Benjamin H. Levi and Michael J. Green, 2010, pp. 8–9
To advocate human conversation as the means to restore hope to the future is as simple as I can get. But I have seen there is no more powerful way to initiate significant change than to convene conversation....
It is always like this. Real change begins with the simple act of people talking about what they care about.
Margaret Wheatley, 2009, p. 22
PLANNING FOR ENDINGS
One of the most difficult, terrifying, and confusing moments of life is when a life-threatening accident or illness strikes you or a loved one. Among the most challenging aspects of these events is that people are faced with decisions about accepting or foregoing, initiating or withdrawing aggressive medical care. These options require complex decisions.
In the midst of such confusion, patients and their loved ones are not only confronted with a life-threatening illness and complex decisions about care; they are also forced to deal with a medical system that they often experience as unfamiliar and impersonal.
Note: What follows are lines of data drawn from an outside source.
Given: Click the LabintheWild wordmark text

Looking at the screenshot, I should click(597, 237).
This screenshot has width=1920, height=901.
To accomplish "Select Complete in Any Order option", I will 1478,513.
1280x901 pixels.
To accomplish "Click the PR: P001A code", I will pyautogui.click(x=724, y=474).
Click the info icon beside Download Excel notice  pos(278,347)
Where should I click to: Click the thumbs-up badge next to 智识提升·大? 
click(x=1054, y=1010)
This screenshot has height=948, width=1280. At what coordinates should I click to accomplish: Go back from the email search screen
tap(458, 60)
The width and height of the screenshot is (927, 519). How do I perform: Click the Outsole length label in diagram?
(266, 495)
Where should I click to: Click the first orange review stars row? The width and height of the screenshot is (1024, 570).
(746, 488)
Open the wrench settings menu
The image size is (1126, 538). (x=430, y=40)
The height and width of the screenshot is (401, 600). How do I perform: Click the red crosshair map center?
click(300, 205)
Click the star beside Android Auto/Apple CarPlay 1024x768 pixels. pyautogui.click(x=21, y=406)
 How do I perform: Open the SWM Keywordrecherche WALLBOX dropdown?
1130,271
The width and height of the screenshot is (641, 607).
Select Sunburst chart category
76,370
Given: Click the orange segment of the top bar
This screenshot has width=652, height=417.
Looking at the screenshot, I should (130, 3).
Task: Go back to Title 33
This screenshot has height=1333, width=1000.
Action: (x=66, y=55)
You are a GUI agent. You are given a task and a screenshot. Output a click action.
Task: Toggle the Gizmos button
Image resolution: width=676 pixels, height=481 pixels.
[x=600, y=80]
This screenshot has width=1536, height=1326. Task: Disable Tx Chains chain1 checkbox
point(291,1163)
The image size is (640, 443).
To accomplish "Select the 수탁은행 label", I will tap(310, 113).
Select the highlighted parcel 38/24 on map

At these times, a myriad of perspectives and needs converge. Yet, if plans are not made in advance, patients, their loved ones, advocates, and clinicians are forced to make decisions about medical care quickly, under less-than-desirable circumstances.
The growing availability of sophisticated life-support technology only increases the likelihood of such tough decision making. These evermore regularly occurring situations call for Americans to face end-of-life (EOL) decisions before an emergency—to acknowledge their mortality and begin thinking about and planning for medical care through life and death in advance. The optimal time to make these decisions is not during a crisis, as these critical care choices can result in irrevocable consequences.
Our current conceptions in the United States about how health care is given, along with the consequences of our lack of communicating about considering medical care in advance, have implications not just for individuals, but also for society as a whole. Due to these conditions, both individuals and communities bear the costs—both emotional and physical, as well as financial—of not planning in advance for the medical care one would desire to receive at EOL.